Hace unos días una de mis mejores amigas cumplió cuarenta años. Hizo una gran fiesta, con la misma ilusión y alegría contagiosa que ha tenido toda la vida. Sus fiestas en la universidad eran frecuentes y siempre memorables. Divertida, audaz e intensa, tenía siempre un poderoso imán para convocar todo tipo de amigos y llenar su casa con fiestas que duraban hasta el amanecer. Traviesa desde chiquita, sorprendía con sus ocurrencias. Como la vez en que decidió que nadie se iba, cerró con llave y la escondió –tiempos en que Defensa Civil aún no había creado conciencia de peligro en nosotros-. Ella nunca se preocupaba de que no viniera suficiente gente. A sus fiestas la gente se colaba.
El viernes pasado celebró sus cuarenta. Contenta, tranquila y guapa, con un vestido espectacular y unos tacos maravillosos, fue la encantadora anfitriona de siempre. En un ambiente divertido y sexy, con un DJ que puso la música que a ella le dio la gana escuchar y no la bailadita del verano, reunió a un gran número de amigos queridos, de distintos lugares y épocas de su vida. Parecía una extraordinaria reunión de reencuentro, donde la mayoría bailamos y disfrutamos como cuando estábamos en la universidad. Fue emocionante ver a las personas de antes tras el paso de los años. Las mismas caras con distinto gesto. La vida había hecho algo con todos nosotros. Y se notaba.
Cuarenta es un número emblemático, al que he mirado algunas veces con curiosidad y otras con temor.

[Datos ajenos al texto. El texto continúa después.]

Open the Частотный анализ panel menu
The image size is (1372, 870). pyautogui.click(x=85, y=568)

Los cuarenta cargan el gran peso de sentirse como la mitad del camino de la vida, el punto medio entre el nacimiento y la muerte. Por eso a algunas mujeres nos choca. Porque nos confronta y nos obliga a tomar conciencia de dónde estamos, ver hacia adelante y hacia atrás, y tomarnos examen. Cuestionamos nuestros logros y expectativas. ¿Qué logré? ¿Estoy donde soñaba? ¿Cuánto falta? ¿Cuánto queda? ¿Cómo me veo? ¿Me gusto? ¿Qué quiero cambiar?¿Qué me importa y qué ya no? ¿Qué quiero hacer ahora? ¿Soy feliz?
Cuando yo tenía diez años, mi mamá y las mamás de mis amigas recién se acercaban a los cuarenta. Pero para nosotras eran todas señoras. Esa edad era sinónimo de mamá, de canas (pintadas o no), de auto familiar, de autoridad, permisos y propinas, de ropa de baño entera en la playa, y de irse a la cama a las diez de la noche. Nunca me hubiera imaginado a mi mamá en una fiesta juergueando. Jamás.

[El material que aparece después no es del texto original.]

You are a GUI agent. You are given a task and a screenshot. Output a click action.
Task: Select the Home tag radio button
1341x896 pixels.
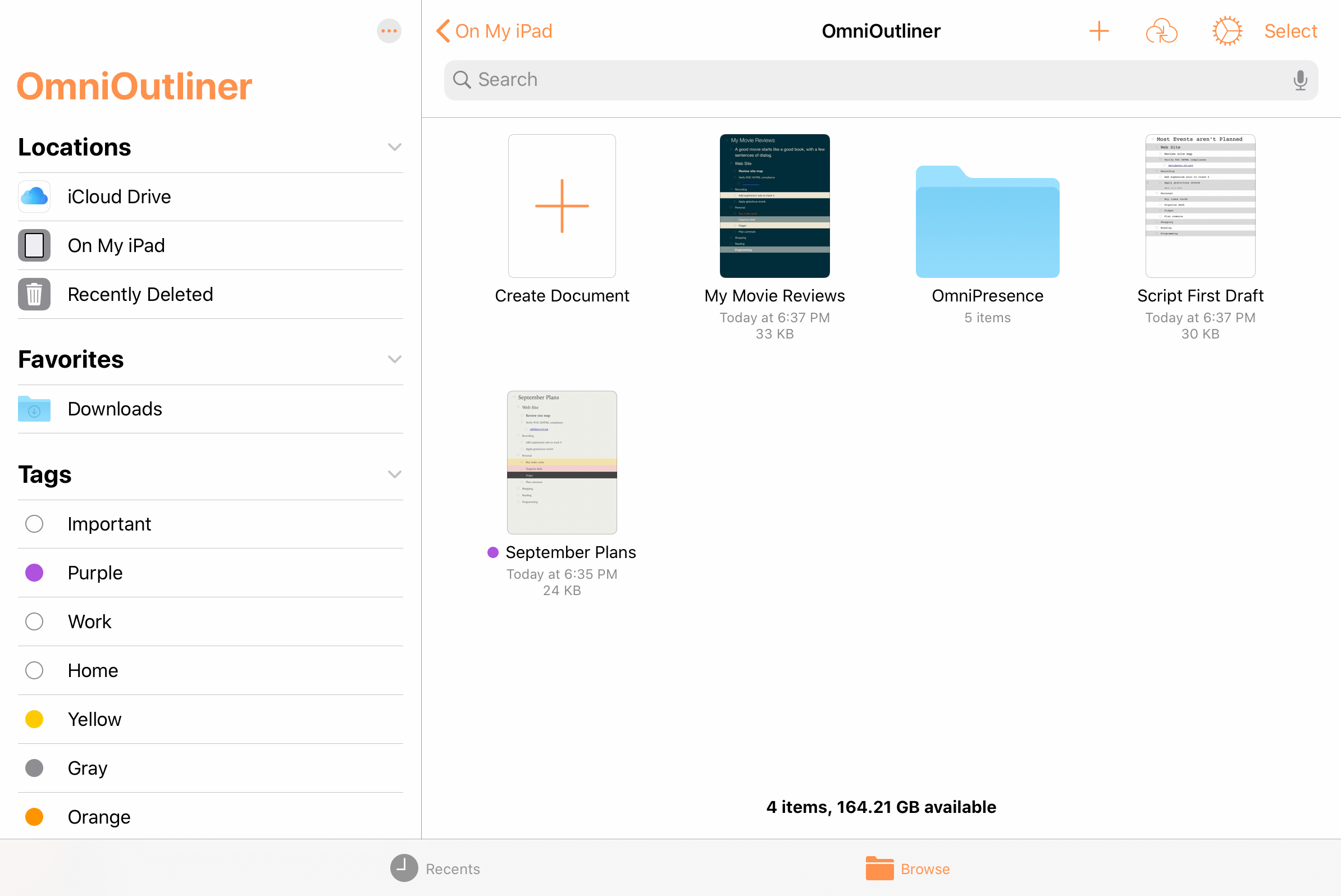pyautogui.click(x=33, y=670)
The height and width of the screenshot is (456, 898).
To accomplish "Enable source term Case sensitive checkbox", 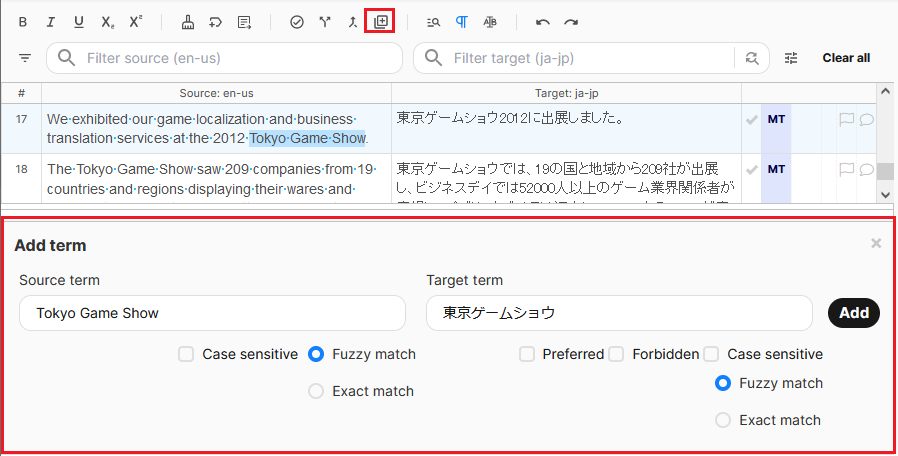I will [186, 354].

No sé si las cosas han cambiado o si recién me doy cuenta, pero si bien ya somos tan “señoras” como las de antes, no somos –o no nos sentimos- tan aseñoradas como lo hubiéramos imaginado. Veo a mis amigas con el mismo espíritu vital de hace 20 años –y quizá alguna pata de gallo-, pero principalmente enriquecidas por el paso del tiempo, y con más aplomo y fuerza que nunca. Mujeres cada vez más interesantes, más cálidas, más sólidas, más compasivas, solidarias e incluso más seductoras.
Es verdad que cada edad tiene su encanto. Ya no tenemos la misma inocente espontaneidad de antes, ni esa deliciosa soberbia que se tiene antes de que la vida te rompa el corazón o te golpee de tantas maneras. Aprendemos a acoger las heridas de guerra, pararnos, fortalecernos y ver mejor. Y valorar los logros del amor puesto en lo que hemos hecho y seguimos haciendo. Entonces esa profundidad en la mirada, esas líneas de expresión que reflejan lo vivido, se vuelven un hermoso tesoro.
Sigue gozando y contagiando tu espíritu, querida Mariana. Hora tras hora, día tras día, todos los meses y años que están por venir. Baila, ríe y abraza siempre a tus seres queridos tan fuertemente como sabes hacerlo. ¡Que viva la vida! Transcurrirla gozando, poniendo el cuerpo y los sueños en movimiento es tu gran conquista.